Material provided:
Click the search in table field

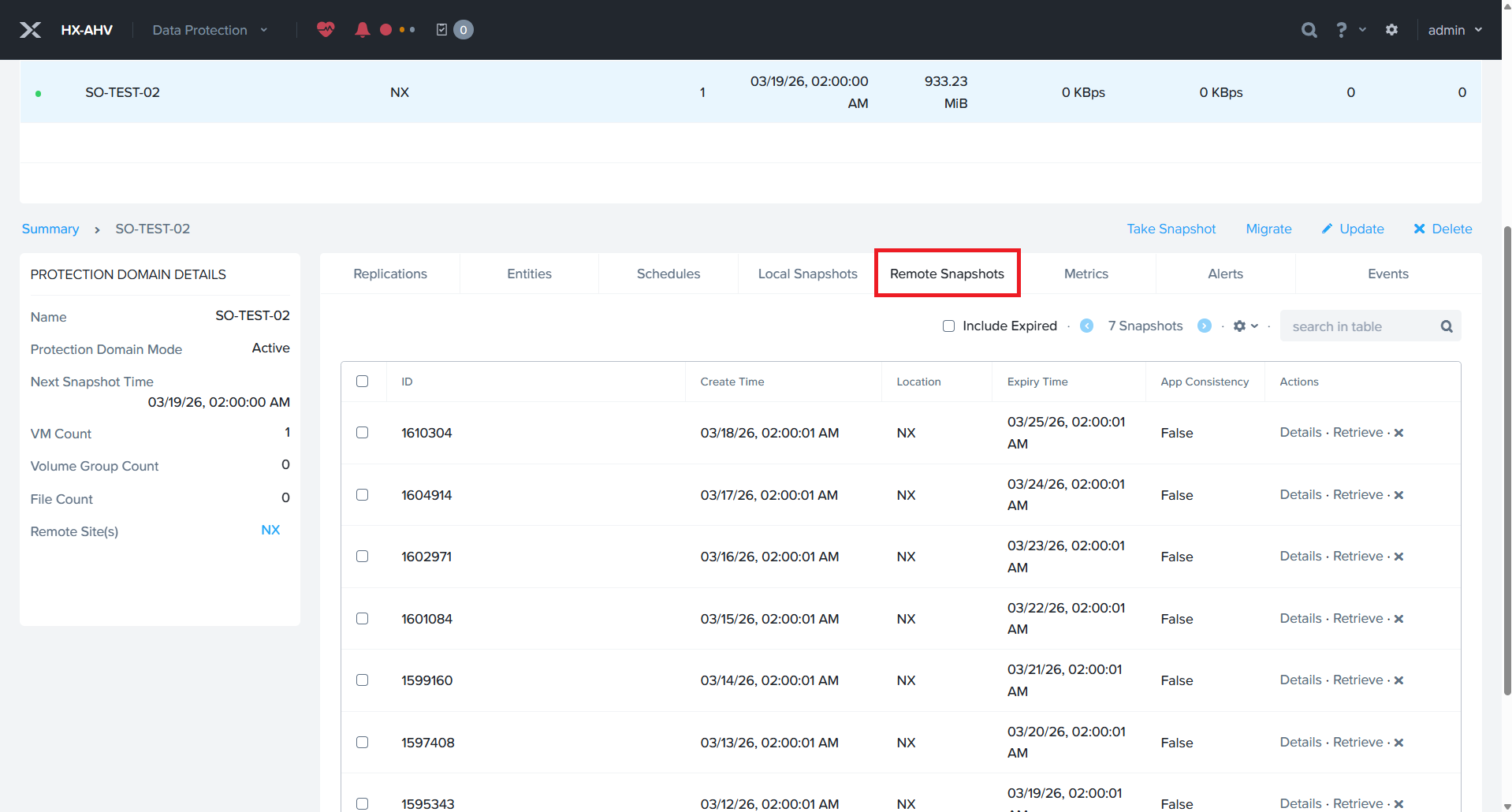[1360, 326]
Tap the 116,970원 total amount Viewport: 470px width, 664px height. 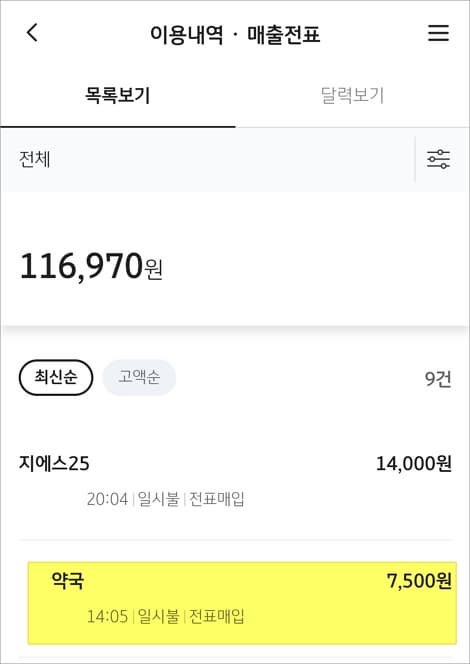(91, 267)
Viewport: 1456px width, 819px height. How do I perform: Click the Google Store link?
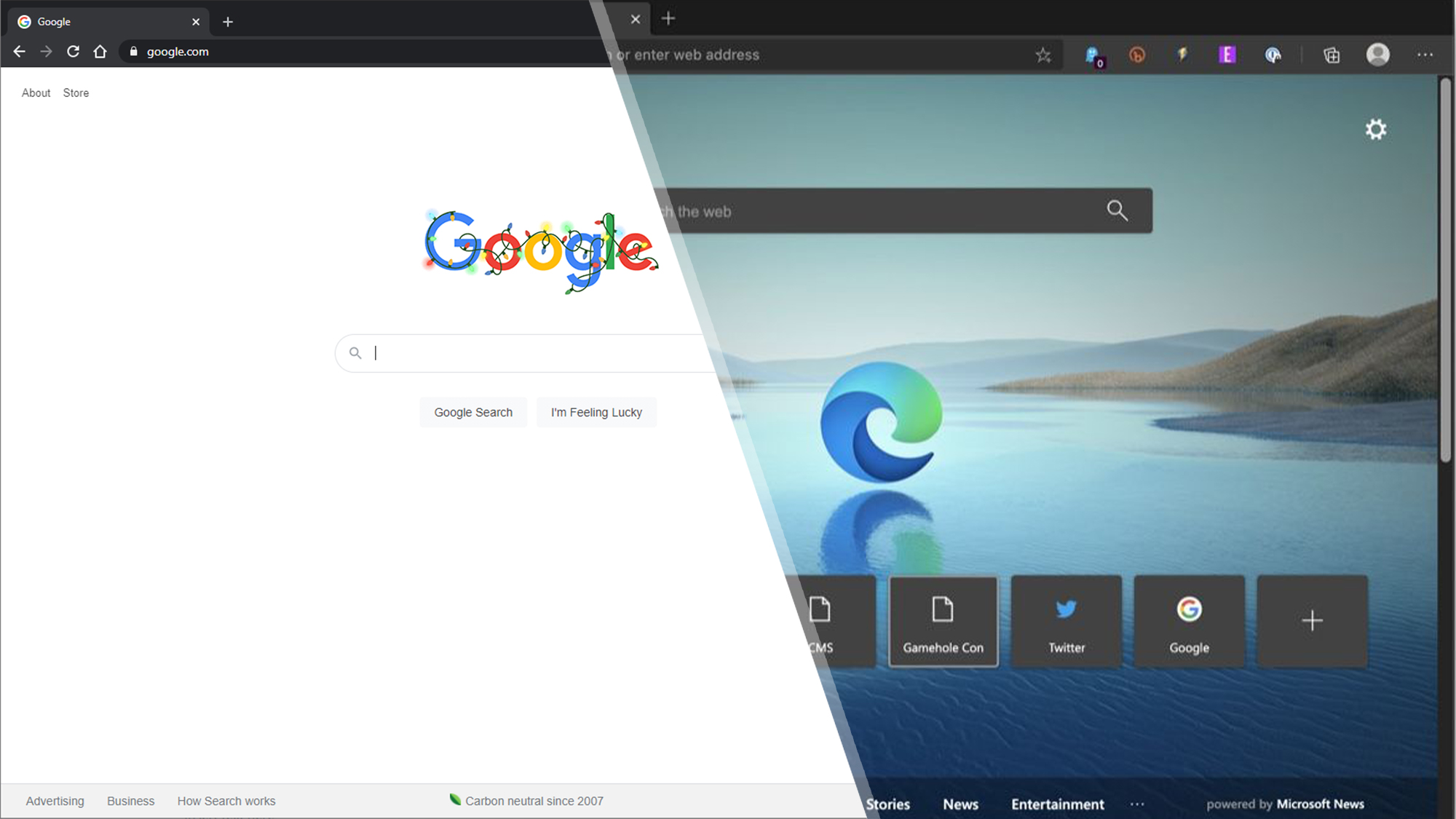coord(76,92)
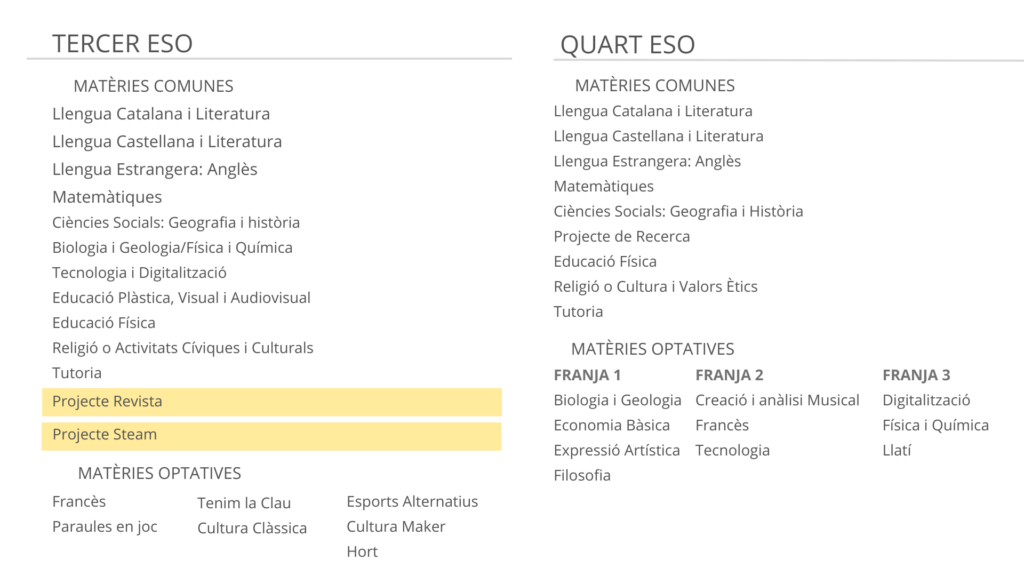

Task prompt: Retype the records above exactly, starting at the line that contains "Viewport: 1456px width, 819px" and going through the last line, and leave out any pictures.

Problem solution:
Viewport: 1456px width, 819px height. How do I perform: Click the Google Store link?
coord(76,92)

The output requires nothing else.